EXERCISE OBJECTIVE:
Return exactly the lines from the one containing "346x588 pixels." through the last line of the records below, both included, and leave out any pictures.

RECORDS FOR THE EXERCISE:

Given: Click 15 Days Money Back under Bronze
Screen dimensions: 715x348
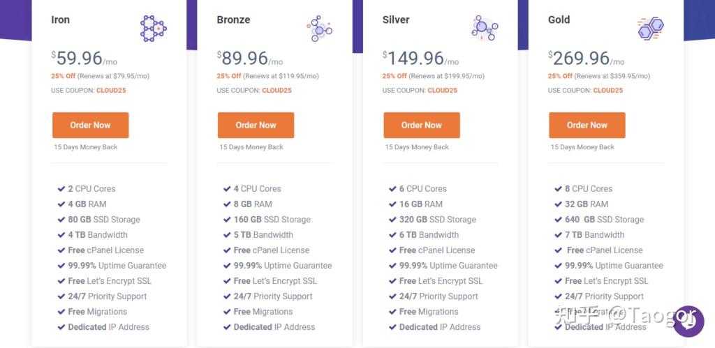Looking at the screenshot, I should pos(251,147).
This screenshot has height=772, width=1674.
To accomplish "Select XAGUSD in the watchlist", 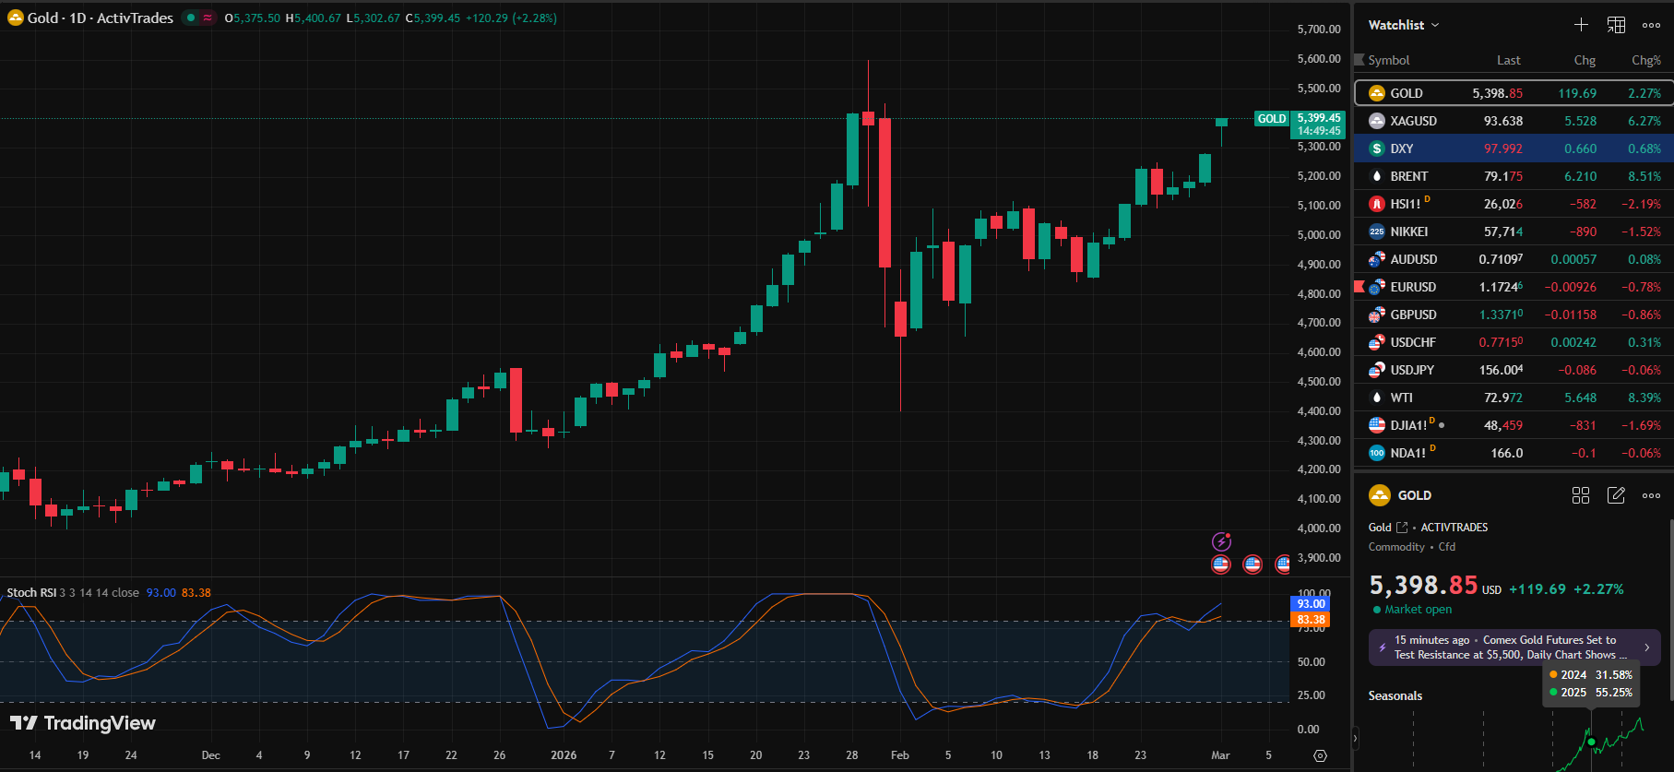I will pyautogui.click(x=1413, y=121).
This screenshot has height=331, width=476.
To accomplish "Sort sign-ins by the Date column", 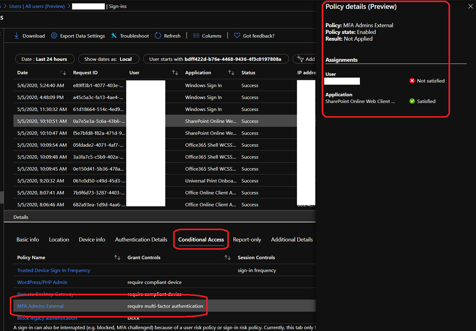I will [63, 73].
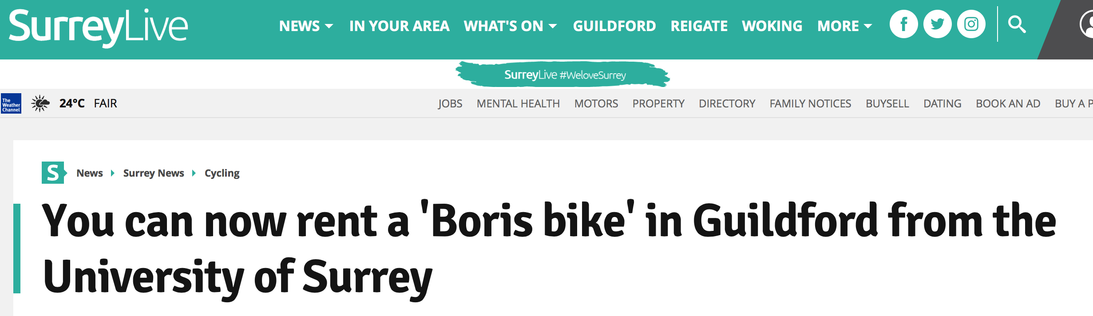The image size is (1093, 316).
Task: Open the JOBS link
Action: [x=450, y=104]
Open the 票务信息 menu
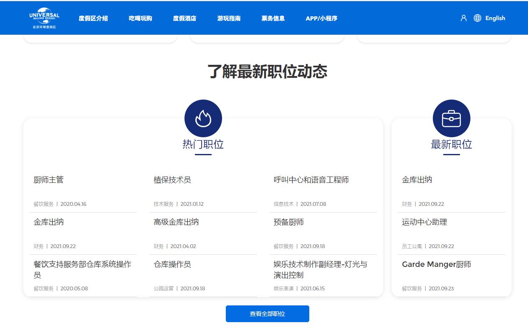Screen dimensions: 528x328 click(272, 18)
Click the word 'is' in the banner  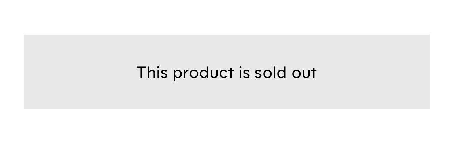(x=245, y=72)
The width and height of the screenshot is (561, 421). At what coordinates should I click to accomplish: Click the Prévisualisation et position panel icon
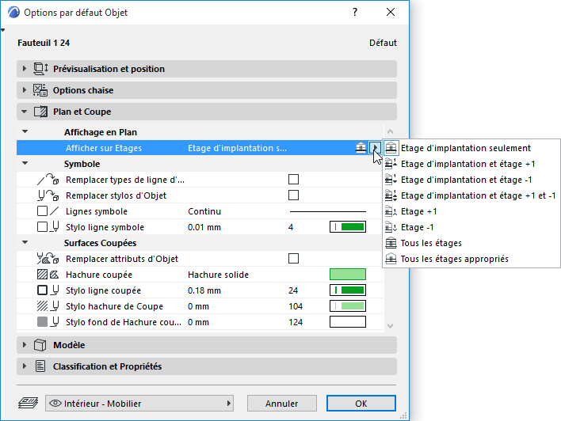pos(41,69)
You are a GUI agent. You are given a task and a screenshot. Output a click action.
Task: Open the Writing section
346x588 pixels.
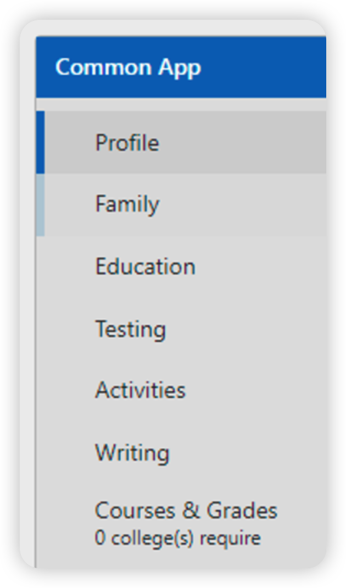(132, 453)
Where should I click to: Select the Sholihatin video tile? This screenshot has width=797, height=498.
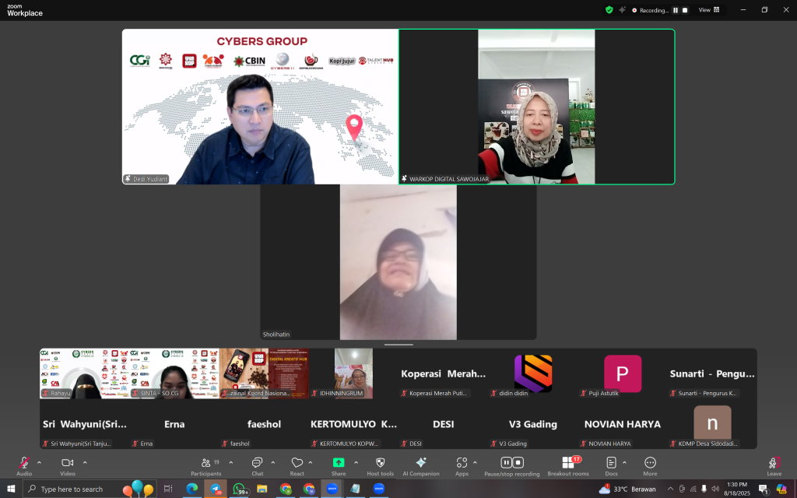click(x=398, y=262)
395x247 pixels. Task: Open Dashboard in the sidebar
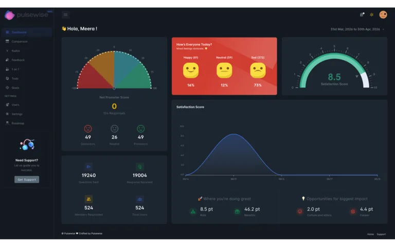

WRITTEN REPLY:
346x588 pixels.
(132, 453)
Where should I click to: Select the Sholihatin video tile? This screenshot has width=797, height=498.
click(x=398, y=262)
395x247 pixels. Task: Open Dashboard in the sidebar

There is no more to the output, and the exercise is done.